The, so, in getting to that point, in getting to the point where documents can be opened, documents can be XML centered, however, there are significant technical challenges. There are challenges in terms of performance. No one wants to have to open a spreadsheet that takes three minutes to open instead of what people are accustomed to today, two seconds, three seconds to open a spreadsheet.

There are plenty of problems that arise in terms of making sure that all the billions of documents that exist out there are not lost. In fact, the value that's delivered in those billions of documents in the past can be carried forward into this new open XML environment. So that was a key criteria for us as we developed our approach to OpenXML.

And then finally, we did want to make sure that the technology was open to everyone. And our earlier attempts at making it open to everyone, we listened very carefully to the feedback, actually, from all around, the Massachusetts decision about what are the nuances of licensing.

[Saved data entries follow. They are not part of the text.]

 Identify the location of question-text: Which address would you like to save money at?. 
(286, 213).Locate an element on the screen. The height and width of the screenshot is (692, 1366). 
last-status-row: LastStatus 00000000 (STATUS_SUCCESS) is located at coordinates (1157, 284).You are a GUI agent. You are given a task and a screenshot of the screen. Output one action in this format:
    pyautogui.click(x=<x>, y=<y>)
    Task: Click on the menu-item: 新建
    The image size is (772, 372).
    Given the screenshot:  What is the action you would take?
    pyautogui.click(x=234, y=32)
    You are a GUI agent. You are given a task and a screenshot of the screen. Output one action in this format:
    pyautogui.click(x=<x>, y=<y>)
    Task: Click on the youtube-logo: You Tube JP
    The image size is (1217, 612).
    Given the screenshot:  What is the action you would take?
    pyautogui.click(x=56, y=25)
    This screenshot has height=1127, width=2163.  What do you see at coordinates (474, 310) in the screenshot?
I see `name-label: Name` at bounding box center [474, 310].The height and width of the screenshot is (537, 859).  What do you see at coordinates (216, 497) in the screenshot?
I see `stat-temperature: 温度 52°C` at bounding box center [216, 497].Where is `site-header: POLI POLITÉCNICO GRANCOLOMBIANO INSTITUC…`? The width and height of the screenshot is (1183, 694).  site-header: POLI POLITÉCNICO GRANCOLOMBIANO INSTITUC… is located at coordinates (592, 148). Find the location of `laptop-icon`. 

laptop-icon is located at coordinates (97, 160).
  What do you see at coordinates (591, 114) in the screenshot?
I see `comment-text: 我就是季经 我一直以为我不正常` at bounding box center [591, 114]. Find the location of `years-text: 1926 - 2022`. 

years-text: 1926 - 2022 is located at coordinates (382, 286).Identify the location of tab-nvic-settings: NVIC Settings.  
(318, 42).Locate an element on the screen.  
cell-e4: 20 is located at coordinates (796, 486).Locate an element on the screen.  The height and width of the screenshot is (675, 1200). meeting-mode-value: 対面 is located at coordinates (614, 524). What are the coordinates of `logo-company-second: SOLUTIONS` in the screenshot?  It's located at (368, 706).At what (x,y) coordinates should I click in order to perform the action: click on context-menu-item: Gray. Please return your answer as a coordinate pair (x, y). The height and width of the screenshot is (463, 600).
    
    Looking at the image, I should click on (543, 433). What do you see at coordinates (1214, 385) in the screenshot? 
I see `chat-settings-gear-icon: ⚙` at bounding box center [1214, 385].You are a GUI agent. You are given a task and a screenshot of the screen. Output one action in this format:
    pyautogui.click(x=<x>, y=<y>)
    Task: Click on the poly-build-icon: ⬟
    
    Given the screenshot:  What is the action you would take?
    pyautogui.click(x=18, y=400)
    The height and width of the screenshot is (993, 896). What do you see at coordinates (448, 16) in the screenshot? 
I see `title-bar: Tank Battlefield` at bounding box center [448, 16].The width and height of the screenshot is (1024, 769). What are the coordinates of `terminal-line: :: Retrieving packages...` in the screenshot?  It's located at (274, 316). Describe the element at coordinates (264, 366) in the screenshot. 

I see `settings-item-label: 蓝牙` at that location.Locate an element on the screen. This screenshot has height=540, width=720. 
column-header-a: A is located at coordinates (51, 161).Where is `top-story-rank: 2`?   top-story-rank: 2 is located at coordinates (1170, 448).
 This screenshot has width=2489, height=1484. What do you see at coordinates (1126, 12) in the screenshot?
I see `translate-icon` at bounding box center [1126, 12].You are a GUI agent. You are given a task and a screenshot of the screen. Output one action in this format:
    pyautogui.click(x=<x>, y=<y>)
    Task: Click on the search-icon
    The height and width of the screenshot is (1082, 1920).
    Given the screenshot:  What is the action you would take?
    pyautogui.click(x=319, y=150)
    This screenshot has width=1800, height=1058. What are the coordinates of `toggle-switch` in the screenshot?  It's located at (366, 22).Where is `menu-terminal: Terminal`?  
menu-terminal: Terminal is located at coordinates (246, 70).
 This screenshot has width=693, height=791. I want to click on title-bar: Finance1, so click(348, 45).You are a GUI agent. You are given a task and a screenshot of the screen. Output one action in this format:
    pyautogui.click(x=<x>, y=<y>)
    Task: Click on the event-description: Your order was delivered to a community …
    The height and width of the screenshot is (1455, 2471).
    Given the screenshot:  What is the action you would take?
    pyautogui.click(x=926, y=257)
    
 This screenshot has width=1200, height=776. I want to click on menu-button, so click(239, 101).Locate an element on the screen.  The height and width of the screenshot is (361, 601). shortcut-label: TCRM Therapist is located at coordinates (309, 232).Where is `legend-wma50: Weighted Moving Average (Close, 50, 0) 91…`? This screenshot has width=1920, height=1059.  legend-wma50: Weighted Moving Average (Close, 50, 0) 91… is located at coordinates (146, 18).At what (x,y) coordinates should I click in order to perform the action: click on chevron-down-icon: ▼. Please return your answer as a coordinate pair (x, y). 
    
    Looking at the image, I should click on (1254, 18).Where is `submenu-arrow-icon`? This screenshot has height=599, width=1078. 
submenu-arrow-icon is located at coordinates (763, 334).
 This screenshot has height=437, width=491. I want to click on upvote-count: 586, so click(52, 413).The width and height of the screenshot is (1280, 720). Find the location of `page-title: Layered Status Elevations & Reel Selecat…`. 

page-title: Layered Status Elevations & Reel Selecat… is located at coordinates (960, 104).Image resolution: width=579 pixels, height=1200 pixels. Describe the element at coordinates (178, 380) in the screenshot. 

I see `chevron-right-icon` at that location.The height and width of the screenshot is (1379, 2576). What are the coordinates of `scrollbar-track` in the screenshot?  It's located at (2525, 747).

The licensing area in, in technology, right now, is evolving quite, quite rapidly. So, we came up with, and in fact, we, you know, very liberally borrowed from Sun, and Sun's approach with the OpenDocument format, to come up with what we think is a way to both acknowledge intellectual property and the existence of intellectual property so not to blow up intellectual property but to make absolutely, utterly, totally clear that anyone, open source developer, anyone, can use the technology.

Now, there will still be many lawyerly debates and whatever, about one license not quite working here or there, whatever and that's a good discussion to have, a good debate to have, and, bottom line, Microsoft feels that we have made enormous strides in order to come up, really innovation with Sun around a licensing approach that essentially says you won't ever be sued for using this technology. Whether it's a subset, whether it's a superset, whether it's an extension, whether you're just using part of it, whether you're using the whole thing, doesn't matter, you, you know, you can use this technology with no concerns.

So, with that, I would just like to summarize by saying Microsoft has never argued, you know, really, against the OpenDocument format in any way, shape or form. Microsoft is really concerned about Massachusetts opening up to more choice, more competition. Competition between standards, we believe, is a very good thing in this rapidly evolving area of technology and by doing so, Massachusetts will, in fact, be a leader around the world in spurring this new level of innovation that's possible around documents. Thank you.